Today, the top ticket for gold circle admission into the Coliseum for four days and nights of country music is $250 – a 211% increase from 2000 prices.  If you’re 18 and under, you can pay as little as $86 to attend the festivities, although you’re denied gold circle access even if you have the money.

Other implemented changes have made artist accessibility more restrictive. Stages once within handshake reach of fans are now heightened and inaccessibly barricaded. Photo lines that formerly allow shutterbugs to watch shows while they waited to snap their cameras are now re-directed through Coliseum corridors.

And the lack of superstar talent hasn’t helped. Whether the switch to weekends, normally the most lucrative booking time for recording acts, has had an impact is questionable, but both the 2002 and 2003 lineups were woefully short on marquee headliners.

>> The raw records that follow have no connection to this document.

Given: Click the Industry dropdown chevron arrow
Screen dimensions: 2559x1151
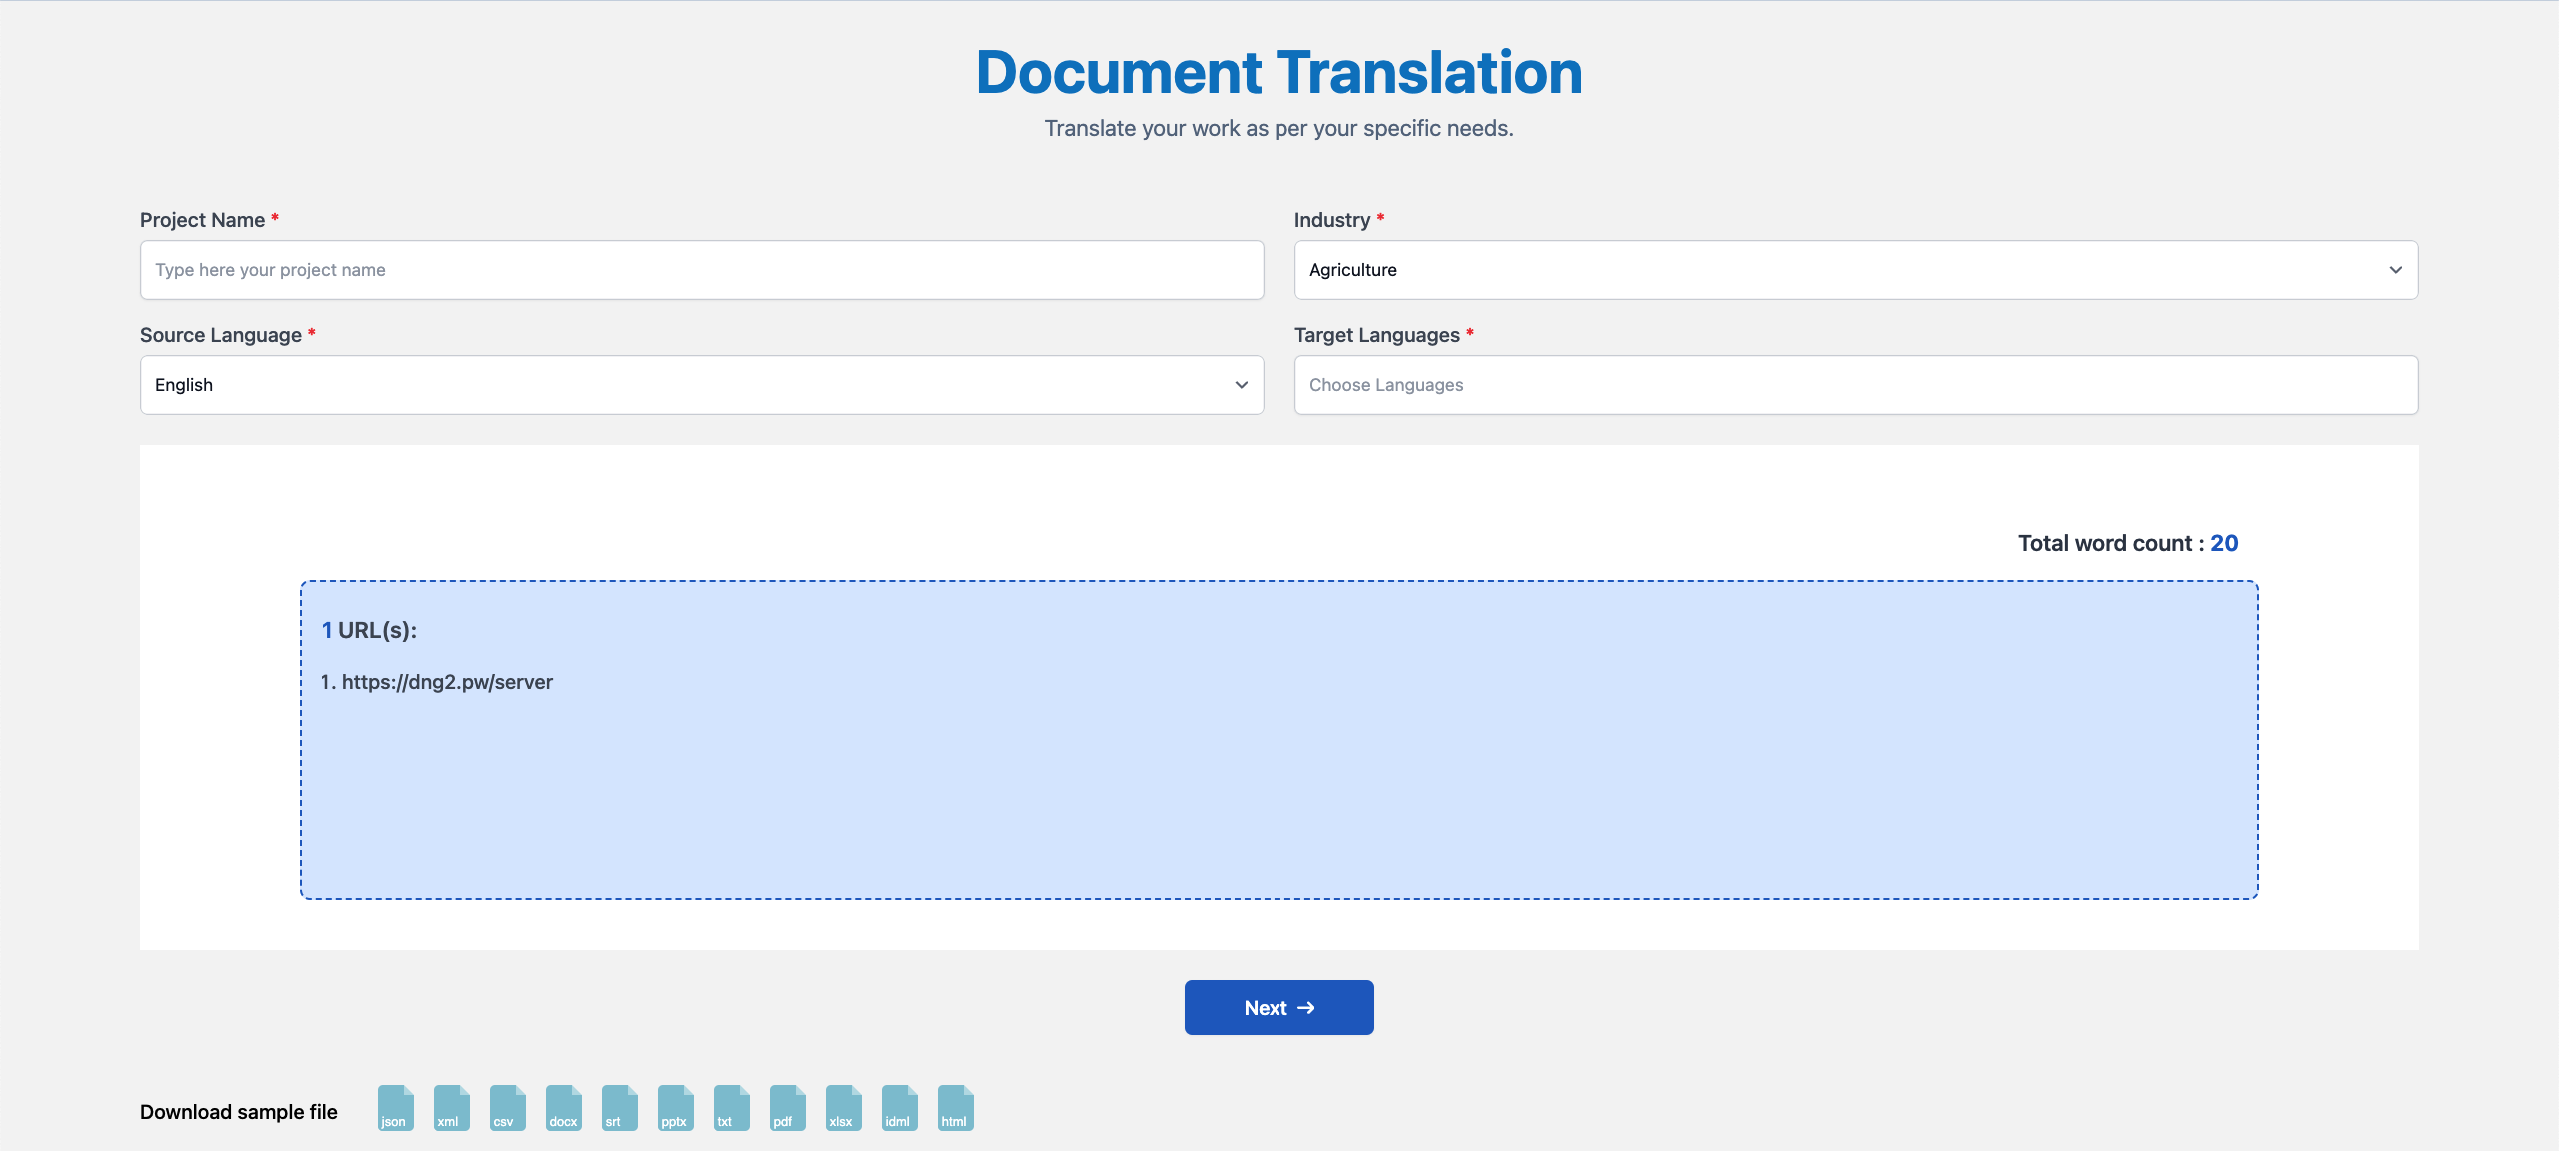Looking at the screenshot, I should click(x=2395, y=270).
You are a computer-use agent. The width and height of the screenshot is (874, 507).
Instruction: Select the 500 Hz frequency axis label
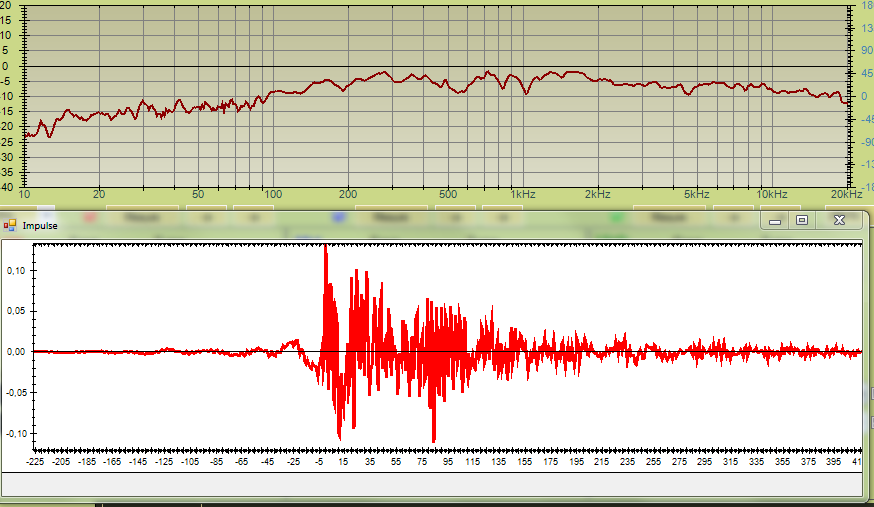447,194
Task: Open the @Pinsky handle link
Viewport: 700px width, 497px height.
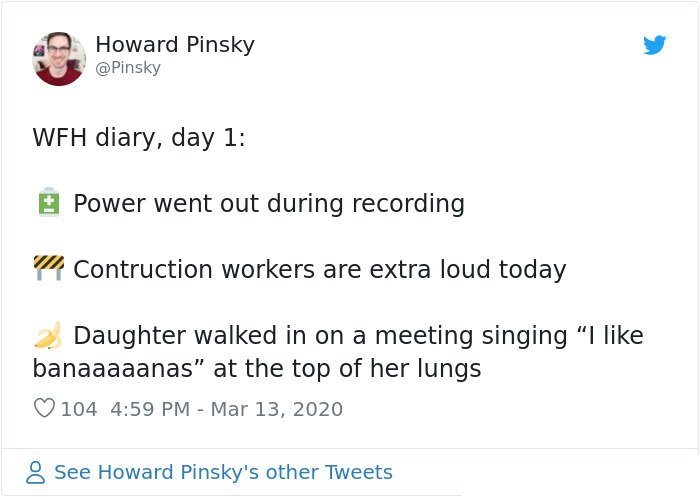Action: (x=128, y=68)
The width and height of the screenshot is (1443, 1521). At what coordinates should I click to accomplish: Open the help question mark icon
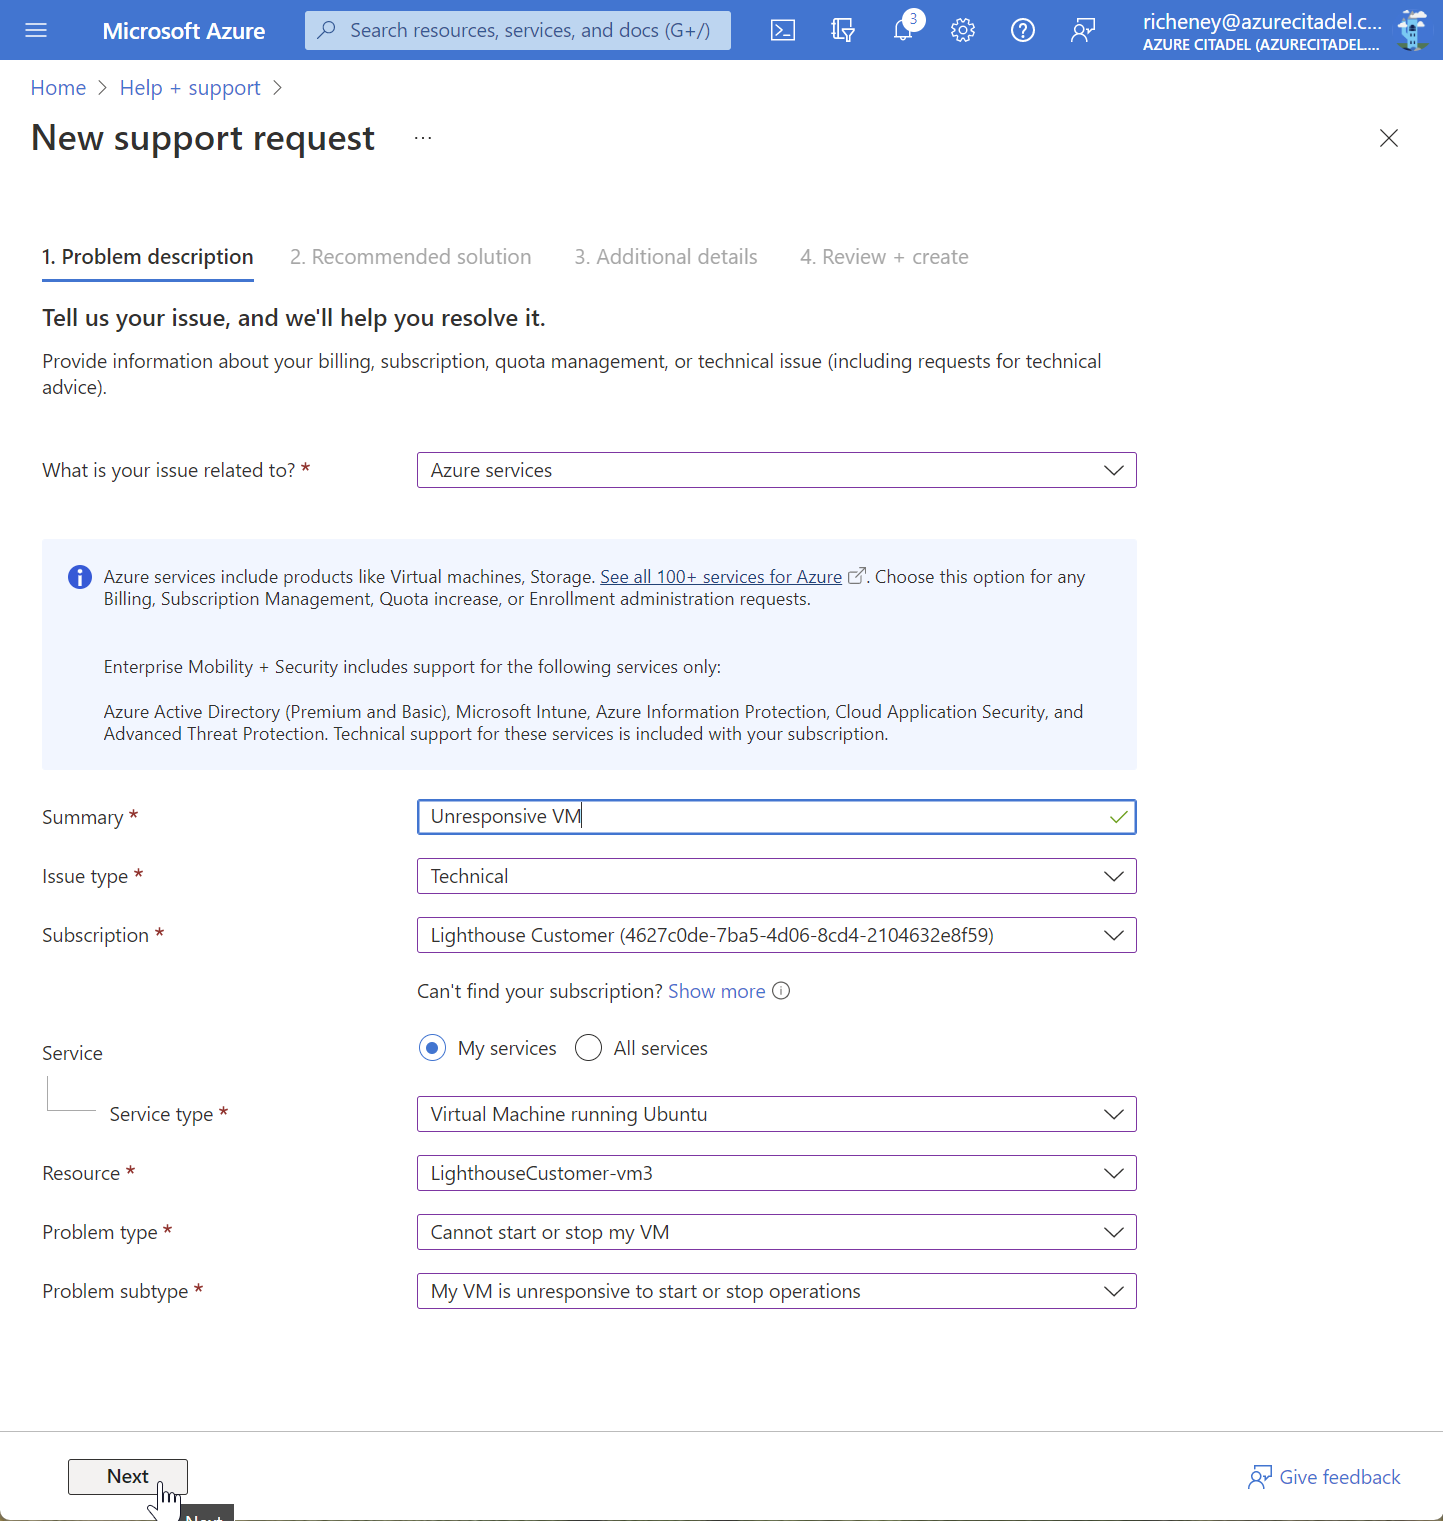(1023, 30)
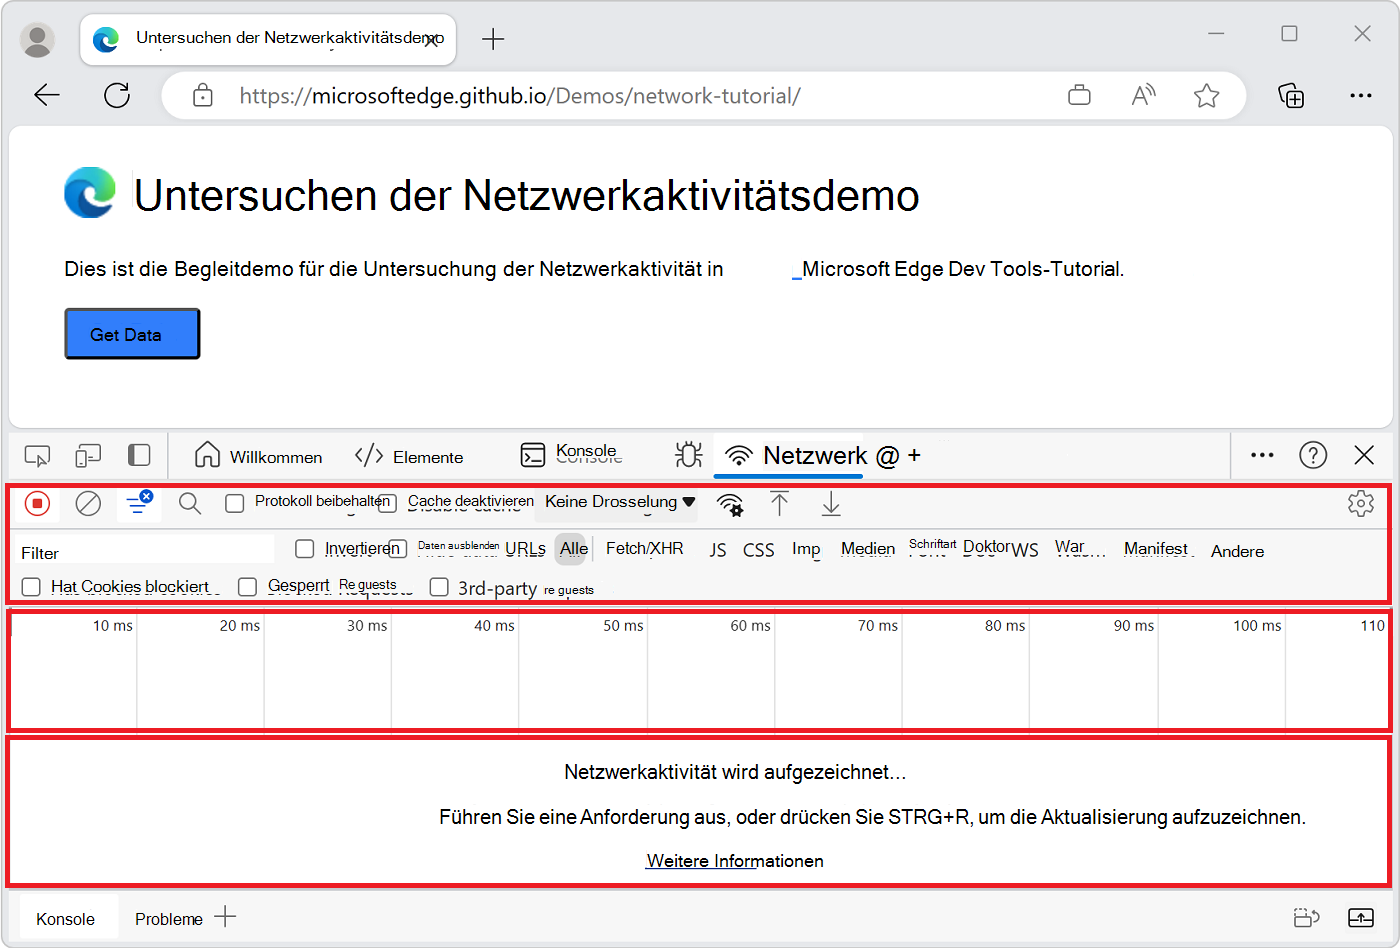Open the search panel in Network tool
Viewport: 1400px width, 948px height.
click(189, 504)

Although Garth Brooks is in semi-retirement and annual no-shows include superstars Shania Twain and George Strait, other regular visitors decided to skip this year’s event altogether. Among the missing: chart-toppers Tim McGraw and Faith Hill, Toby Keith and The Dixie Chicks, Reba McEntire, Trisha Yearwood and LeAnn Rimes, although Rimes did cancel a main-stage cameo duet with Vince Gill due to illness.

However, mid-level and up-and-coming artists such as Rascal Flatts, Tracy Byrd, Lee Ann Womack and Carolyn Dawn Johnson were also absent.

Alan Jackson

Alan Jackson, Kenny Chesney, Brooks & Dunn, Martina McBride, Patty Loveless and Darryl Worley were among the headline acts played for free, accepting a reported $100,000 contribution to the charity of their choice in lieu of payment.

But even the majority of those acts skipped the opportunity to greet fans and sign autographs at the Nashville Convention Center. After Jo Dee Messina and Montgomery Gentry, familiar names were rare.

Others chose just to keep it private, appear at their own fan club parties which are scheduled to run concurrent with the festival.

As a result, Fan Fair attendance dropped 1.7% — from an announced “aggregate” headcount of 126,500 in 2002 to 124,300 in 2003 – with CMA officially laying blame on a faltering economy and post-Iraq war fallout.

In a separate Tennessean article, however, Benson revealed that Fan Fair, produced at a cost of $3 million, has been losing financial ground for years, with out-of-town attendance topping out at 21,000 visitors. In the same article, CMA associate director Tammy Genovese acknowledged that tourists rather than locals accounted for the majority of ticket sales.

Whether the CMA can stage a reversal of Fan Fair fortune under its new CMA Music Festival guise remains to be seen, but Benson clarified that its country music core will not be supplanted by other genres.

“Any celebrities or musical guests we invite to Fan Fair will have a tangible connection to country music and this lifestyle,” Benson explained.

”Our primary mission is always to grow country music. We don’t want to limit it.”

By excising the word “fan” from the equation, however, the CMA may have bitten off more than it can chew, alienating the very loyalists that have kept Fan Fair alive for more than three decades.